強迫性障害の人にはおなじみの、嫌なことを繰り返し考えてしまう反芻思考(はんすうしこう)についても語られています。

反芻思考(がなぜ起こるのか)については、満足な説は存在しないそうです。

しかし、著者は依存として考えられるのではないかと書いています。

反芻思考を、思考という行為への「依存」(つまり、悪影響があるにもかかわらず利用し続けること)の一例と見るのである。(178ページより)

依存には何かしらの報酬があるはず。

その答えは、うつ病の人が楽しい写真と悲しい写真では、悲しいほうを選ぶ率が高いという実験の話から見えてきます。

うつ病の人は、気分をよくする認知的方法と気分を悪化させる認知的方法でさえも、気分を暗くするほうを選んだとのこと。

単純な話、うつ病患者はそのように感じるのに慣れているのだ。<略>

その習慣の一部として、反芻的な思考も、うつ病の人が自ら強化して、ある意味で自分のアイデンティティーを証明するものになっているのかもしれない。(179ページより)

これは驚くような結果ではないのかもしれません。

私も失恋をしたときは悲しい曲を聴きましたし、つらいことがあった日は一人で泣いていたい。つまり、悲しみにひたっていたいです。

強迫性障害のときも、気分が落ち込んだときは(ほとんどそうでしたが)そのまま落ちていたかったです。

不安でいることに馴れていて、不安でない状態が不安だという気持ちさえありました。

依存症も、楽しめる期間が過ぎてつらいだけになっても、やめられなくなります。

強迫性障害も、強迫行為を繰り返してしまいます。

馴れている状態にひたるというのは、報酬のひとつなのかもしれません。

『あなたの脳は変えられる』の感想

何を考えているときに脳のどの部分が活性化するかという話や、瞑想中の脳活動の変化など、興味深くておもしろかったです。

ただ、第1部が少し長すぎてだれました。もうちょっと早く第2部に突入してほしかった。

『あなたの脳は変えられる』というタイトルの答えを言うと、変える方法はマインドフルネスです。

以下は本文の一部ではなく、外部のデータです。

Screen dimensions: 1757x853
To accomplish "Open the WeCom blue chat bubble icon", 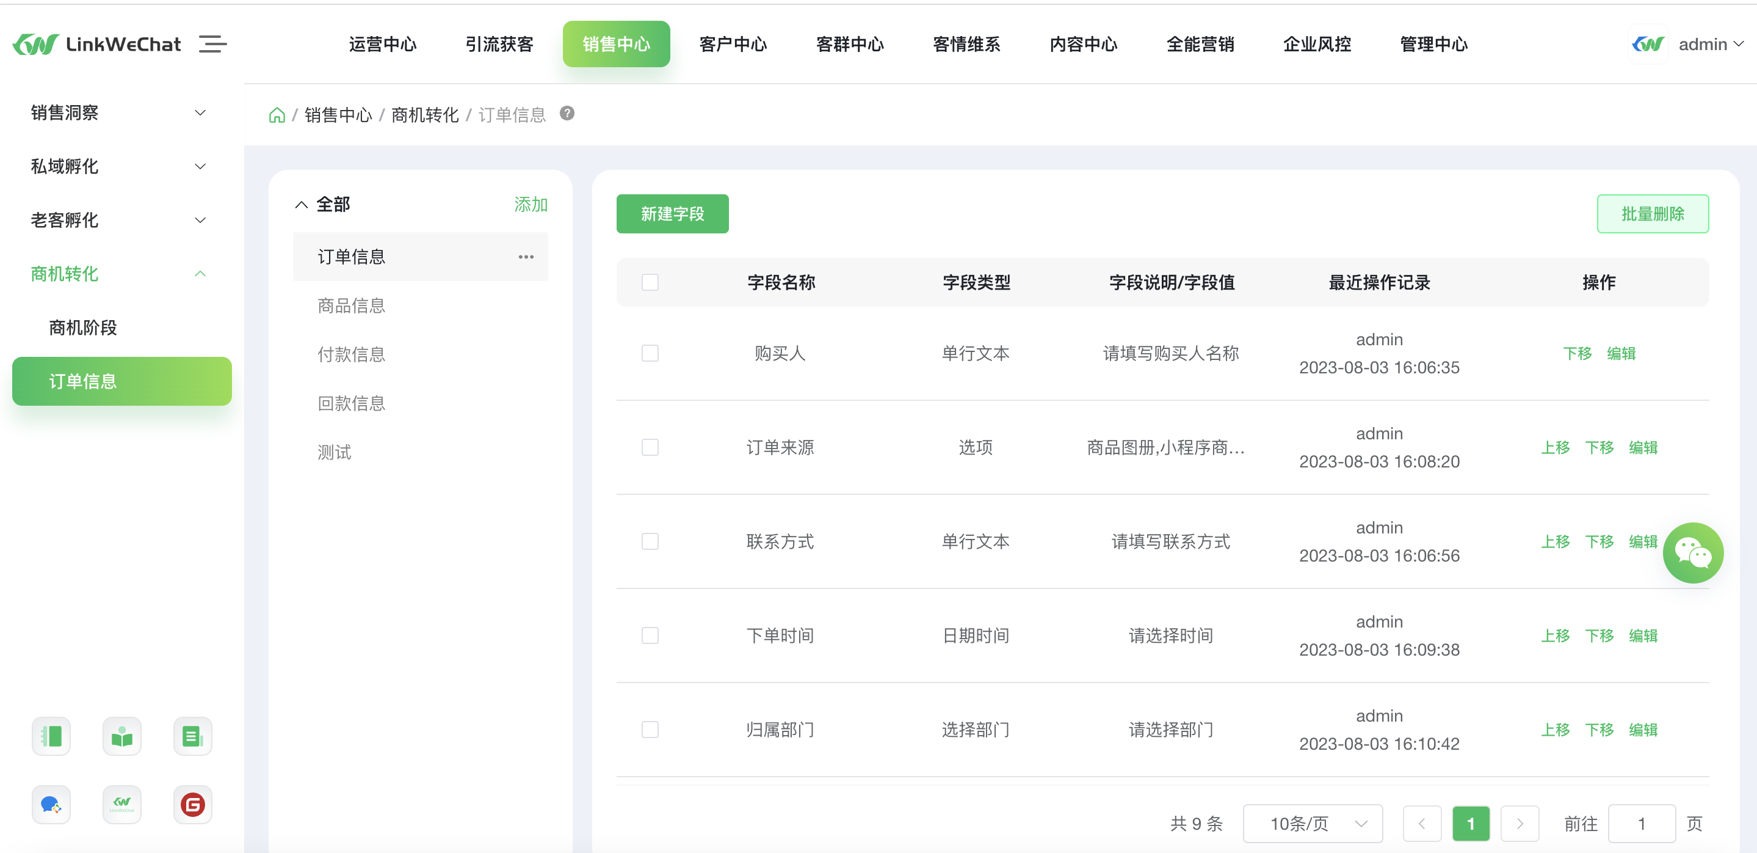I will [51, 805].
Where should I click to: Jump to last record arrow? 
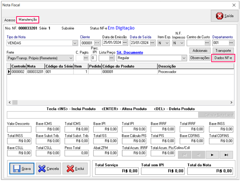coord(226,154)
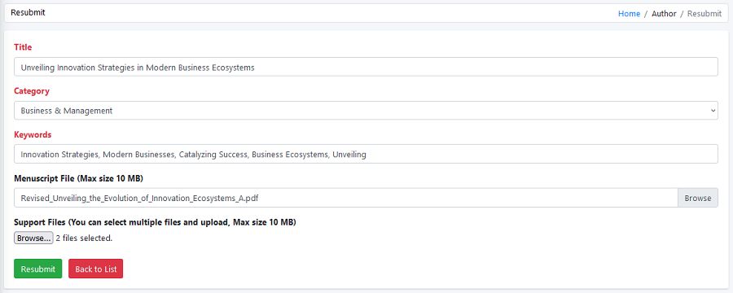Click the red Title field label
This screenshot has height=293, width=733.
23,47
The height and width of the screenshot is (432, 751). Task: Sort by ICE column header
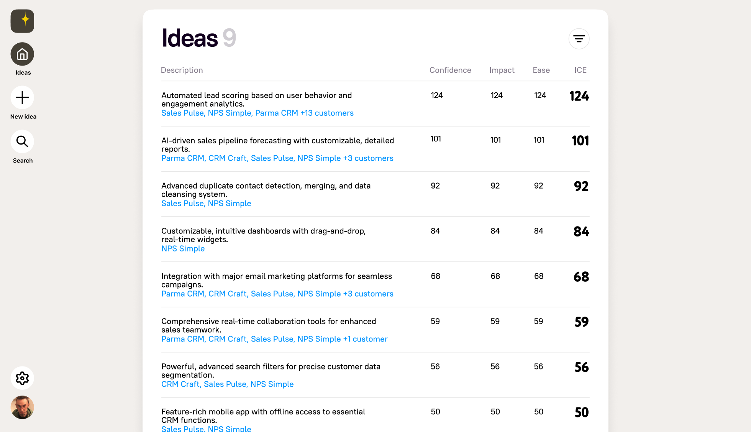(x=580, y=70)
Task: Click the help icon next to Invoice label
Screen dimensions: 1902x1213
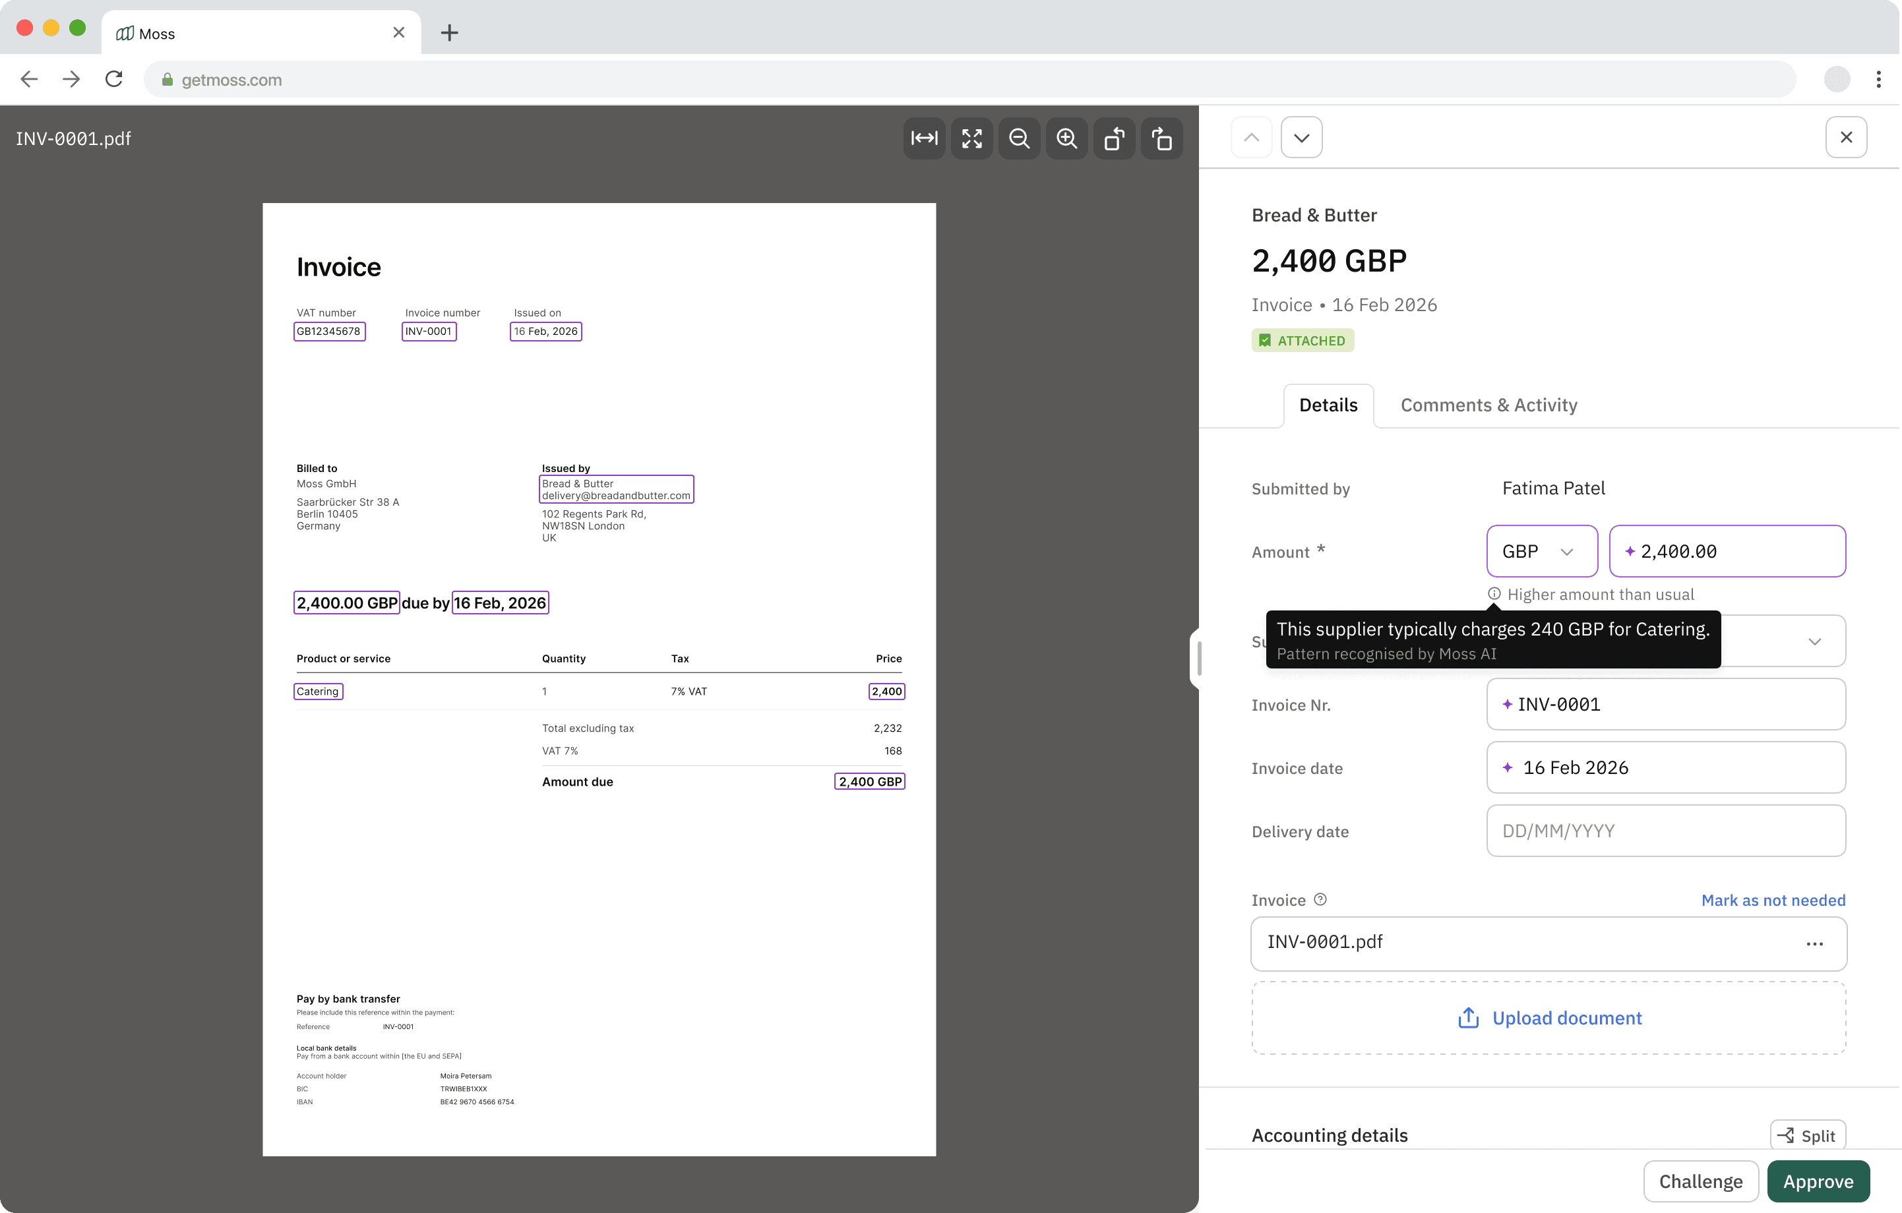Action: (x=1320, y=899)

でも、マインドフルネスのやり方は少し載っている程度ですし、単に「マインドフルネスをやりなさい<完>」というだけでもありません。

マインドフルネスをやるよりも前の段階、なぜ依存症や悪癖がやめられないのか、どうしたらやめる気になり行動に移せるのかを教えてくれます。

私も強迫性障害を認知行動療法で治しましたが、本気で治そうと思ったときには、すでに治るための大きな一歩を踏み出せていたのだと思います。

本気で治そうと思ったときに何が変わるのかは、本書の「呪縛から解かれる」「深い何かを体得し、理解できる。」という言葉にあらわれています。

「やめればいいことはわかっている、でもできない」という人におすすめです。